If you think this is nothing but self-promotion, well you’re godamn right it is.
Why do you think this post is free from the great wall of payment?
The sponsor of this post is me and my amazing, flexible photography work.
I can shoot whatever the clients want, as long as there’s a brief.
Even without a brief.
A ‘brief’ is simply an industry construct to exercise control.
Something to point to and go ‘see! see!’
Always a funny sight to witness, because those who can afford a brief, usually don’t need one. (Like what, how many ways can we fuck up the indigo blue and logo lock up from the brand guideline?)
And those who decide to ‘wing it’ on the day, usually end up with shots that are inconsistent and unusable for social media.
There has been a lot of talk about the ‘restaurant business’ over the last few months.
Everyone is having a tough time.
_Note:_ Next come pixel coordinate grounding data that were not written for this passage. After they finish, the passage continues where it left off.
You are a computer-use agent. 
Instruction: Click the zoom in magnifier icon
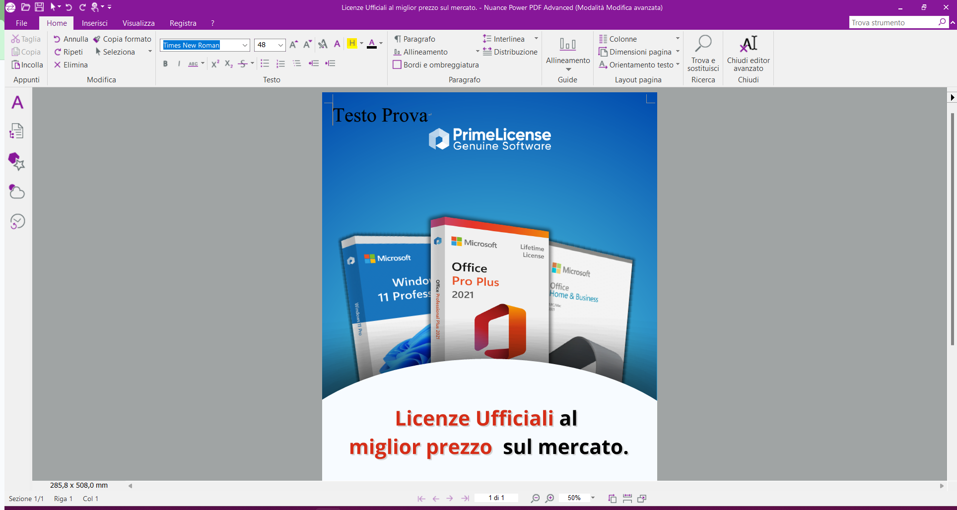549,498
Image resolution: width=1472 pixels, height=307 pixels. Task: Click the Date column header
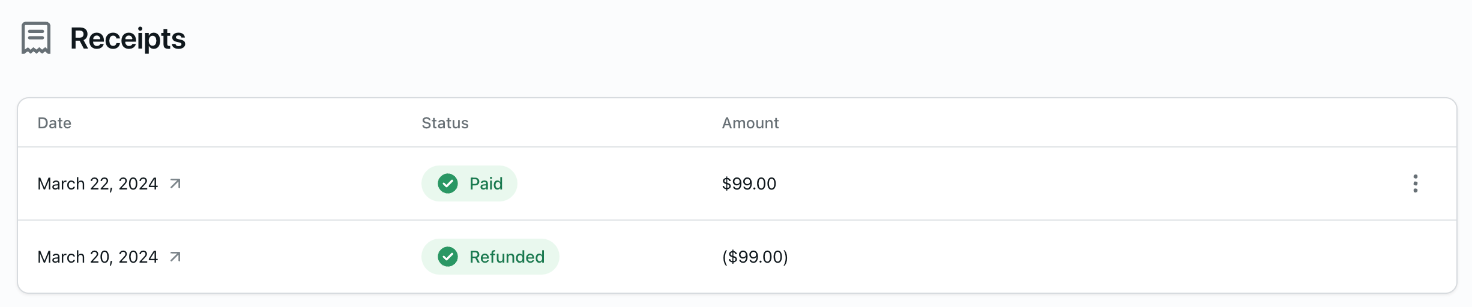tap(55, 123)
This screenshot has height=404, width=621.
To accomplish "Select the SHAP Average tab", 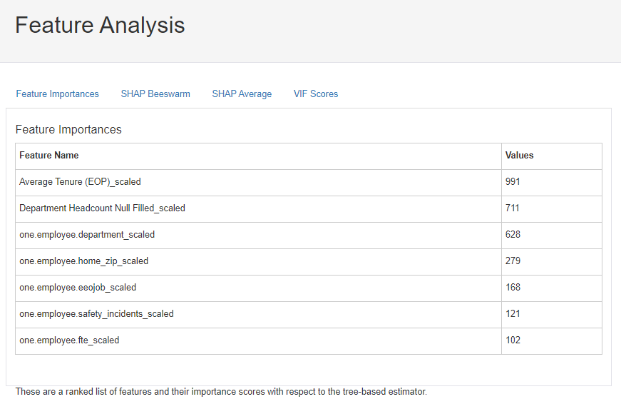I will click(x=242, y=94).
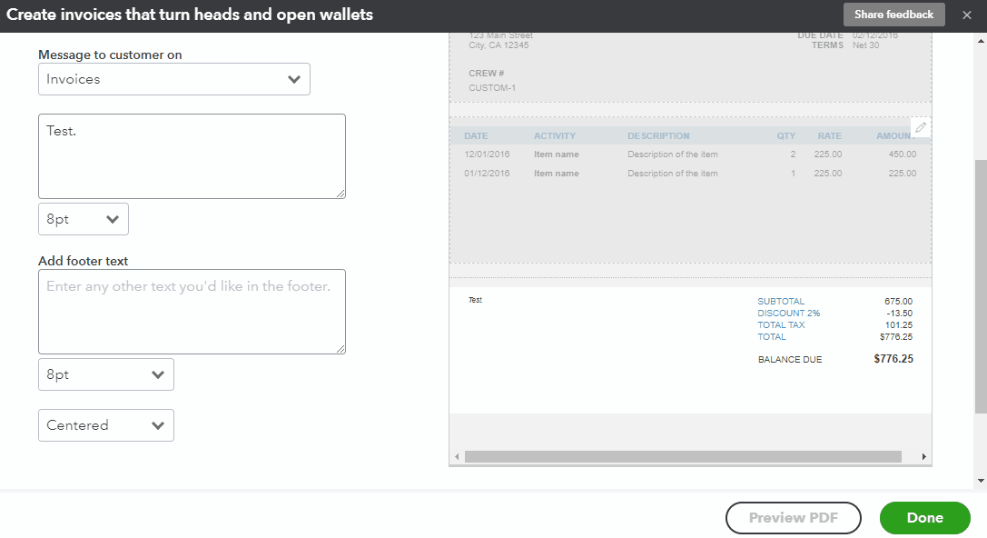Click the left arrow of the preview's horizontal scrollbar
987x538 pixels.
coord(457,455)
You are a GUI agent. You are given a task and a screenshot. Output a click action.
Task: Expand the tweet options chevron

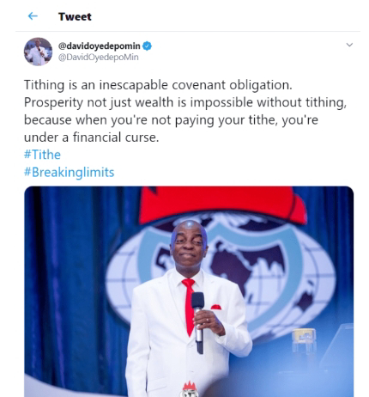click(349, 45)
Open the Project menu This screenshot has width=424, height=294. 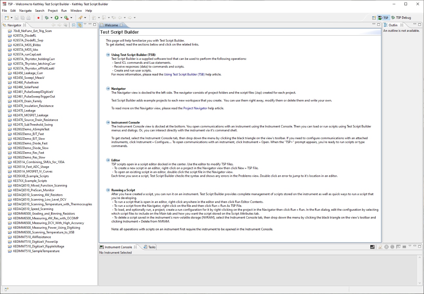click(x=53, y=11)
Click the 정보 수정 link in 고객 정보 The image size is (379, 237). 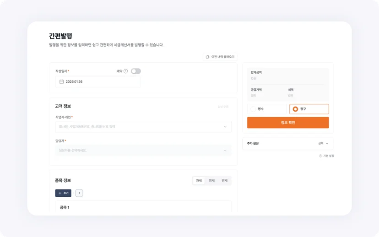click(x=223, y=107)
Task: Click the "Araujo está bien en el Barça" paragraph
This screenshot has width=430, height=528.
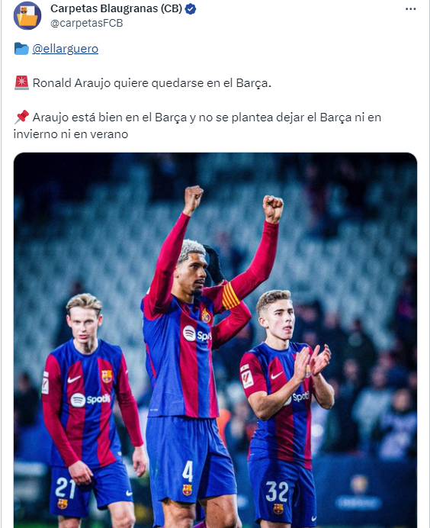Action: click(x=197, y=126)
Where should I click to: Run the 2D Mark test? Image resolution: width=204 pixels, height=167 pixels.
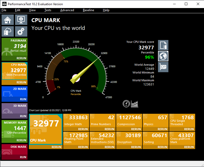pos(15,99)
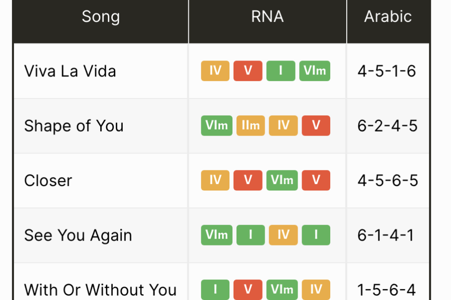Click green VIm badge in Closer row

coord(282,181)
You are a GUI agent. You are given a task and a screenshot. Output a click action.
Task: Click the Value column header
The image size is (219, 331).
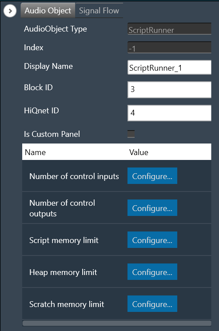139,152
Shops are closing down.
What should we do to help1?
You know who’s not complaining though?
Bahn Mi restaurants.
Super busy, extremely quiet.
As if life has always been cash in hand.
Here’s an opinion:
It has nothing to do with the businesses or inflation.
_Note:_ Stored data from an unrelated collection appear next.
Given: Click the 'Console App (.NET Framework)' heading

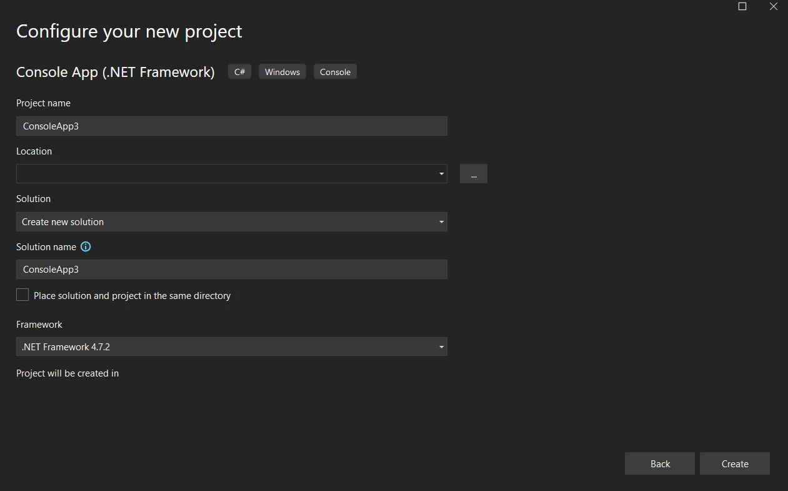Looking at the screenshot, I should coord(115,72).
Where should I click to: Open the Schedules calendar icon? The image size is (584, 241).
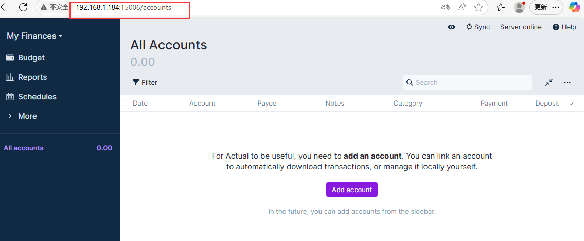(x=10, y=97)
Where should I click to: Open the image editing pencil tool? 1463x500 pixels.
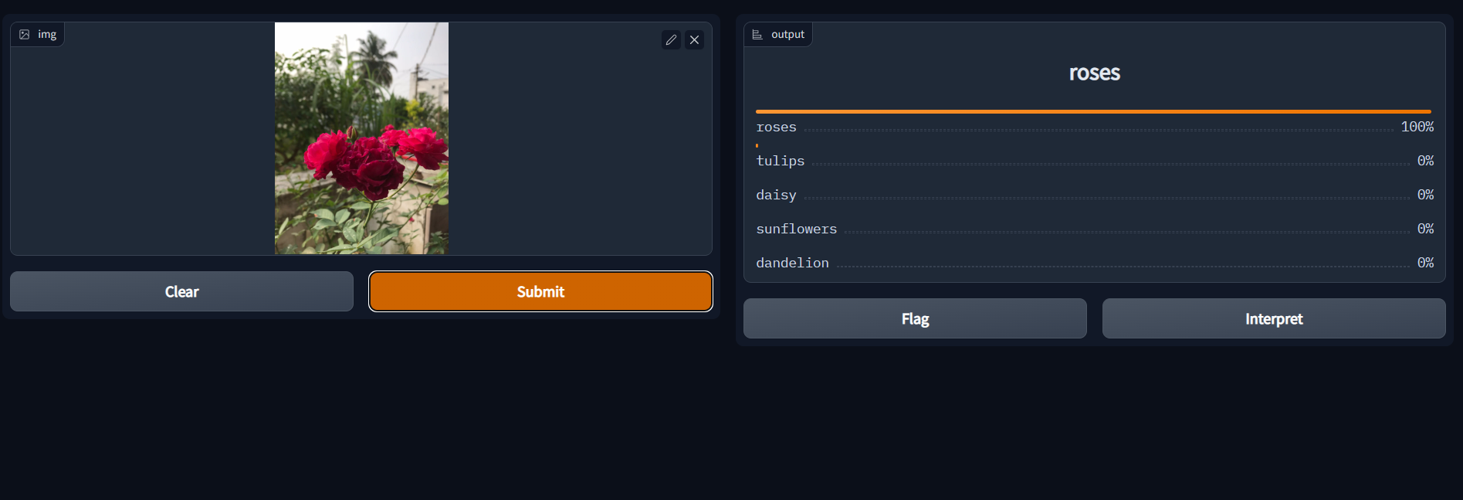click(671, 39)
Once, and this was almost ten years ago, I was shooting a wedding and sat next to a private loan banker from a big-four bank.
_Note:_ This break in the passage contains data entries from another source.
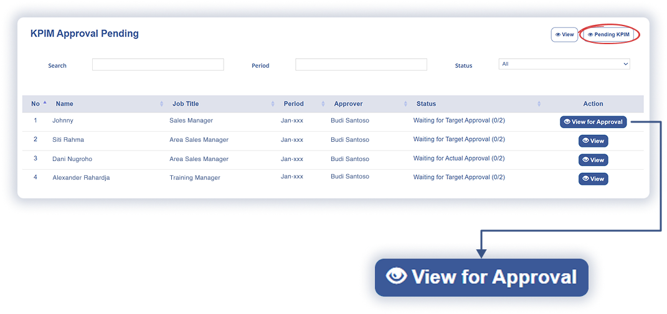
Task: Sort by Status column arrows
Action: 539,104
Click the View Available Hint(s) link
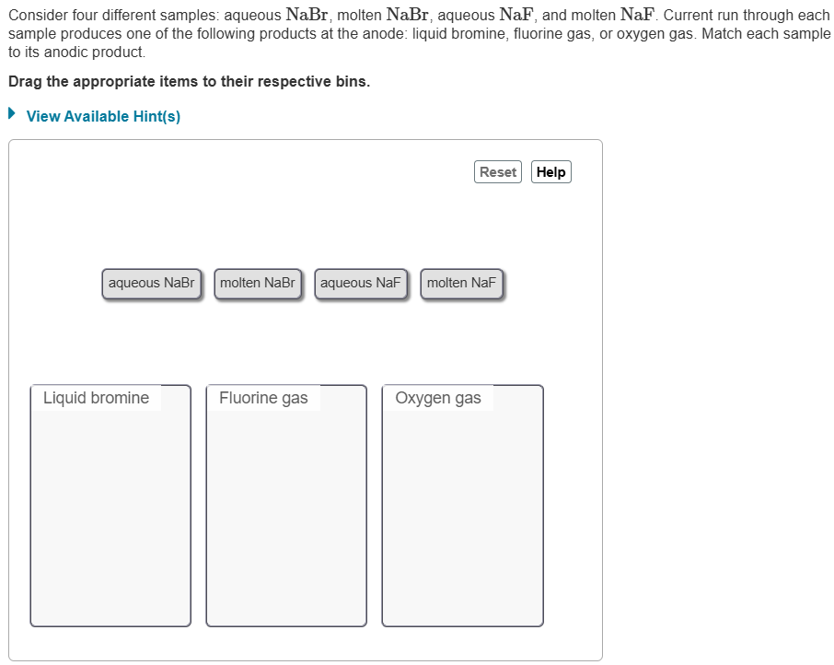Image resolution: width=834 pixels, height=665 pixels. click(103, 116)
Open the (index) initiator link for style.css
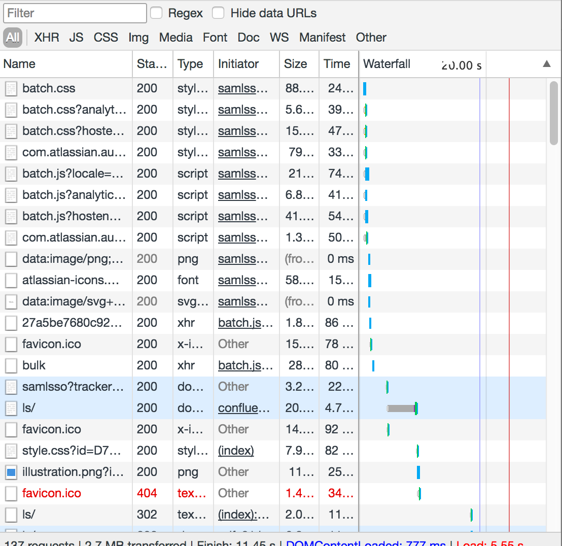Viewport: 562px width, 546px height. click(x=236, y=451)
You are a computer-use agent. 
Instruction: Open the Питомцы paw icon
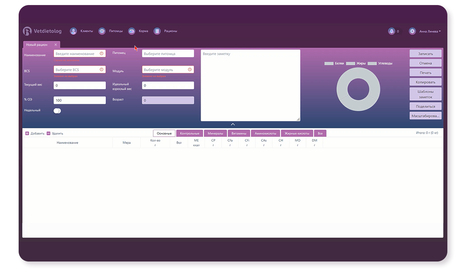click(x=102, y=31)
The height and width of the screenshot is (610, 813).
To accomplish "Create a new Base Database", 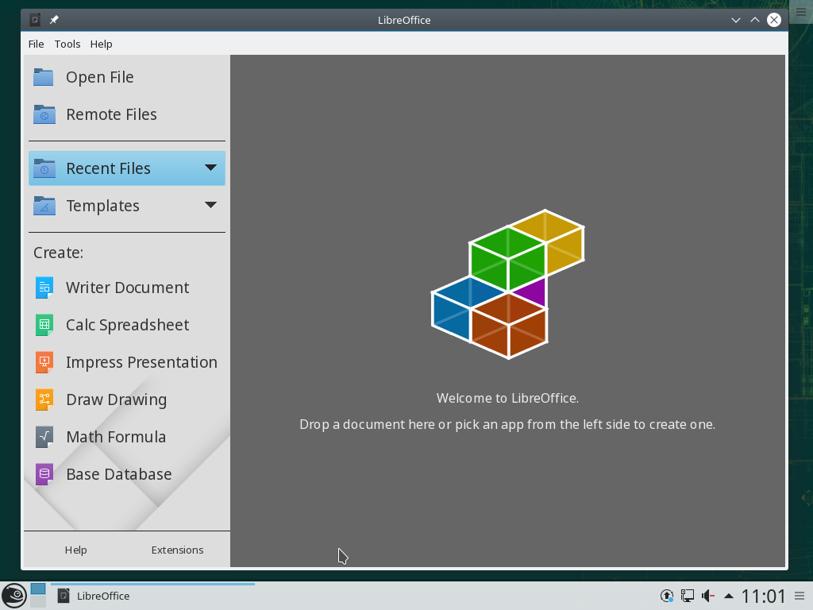I will (118, 474).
“It is not uncommon for a fresh grad with a $48k salary to apply for a loan to buy a Mercedes Benz,” he told me.
“Surely you reject the idiot?” I asked.
“No, we help them to realise their dream,” he said. “Besides, if we don’t approve it, someone else will, we might as well take the interest.”
It was a Big Short ‘Mark Baum at the Japanese restaurant’ moment for me.
So once again, financial hardship has nothing to do with the nature of business or ‘inflation’.
Here’s a hint: the same banker told me the average Australian has two maxed-out credit cards.
It’s the credit, hot shot.
Since when did Australians care about budget, interest rate, responsible spending, the price of milk?
It has always been owning things right here, right now.
Just let me swipe that card and tell me the Ninja six-in-one food processor is mine. Tell me what I need to do to walk away with a Tesla today.
The only reason people have stopped spending money, is because the banks have started saying no. They are not approving home loans. They stopped giving out credit cards.
Remember what was on the news five years ago?
Boat people.
This country is knee-deep with people, keep them out.
Present day, we need migrants (cough the ones with cash cough) and suddenly we stopped talking about boats and instead about supermarkets manipulating the price of … apples?
Because Apple the computer giant has been playing fair?
Like all Bahn Mi restaurants, banks have been awfully quiet.
I lied again, there was a fifth restaurant I shot in the same week.
Not a client, shot was taken with a phone2.
Corner of Swanston and Queensberry.
Persian food. Kebabs. Honest food.
The owner and wife are in the kitchen. The eldest daughter is at the counter. The younger daughter, Hana’s schoolmate, is on her laptop until 10 pm most days.
We talked a little bit on the way back from school, and he said his family came from Iran with a business visa, and he had to maintain the business for two years.
I do not want to imagine how many restaurants are similar to Ali’s.
And when the media writes about the ‘food industry’, these are not the people they have or you have in mind.
The five restaurants I shot, their bottom lines were different, just like their struggles.
Some run the restaurant to make a living.
Some as a hobby.
Some for self-expression.
To fulfil some dream. To get hats.
Some to build an empire.
Some, just to exist.
The best way to help restaurants is to order something that they absolutely will make money without lifting an eyebrow. Like sparkling water and soft drinks.
If I can do this with a phone, imagine what I can do with a full-frame sensor.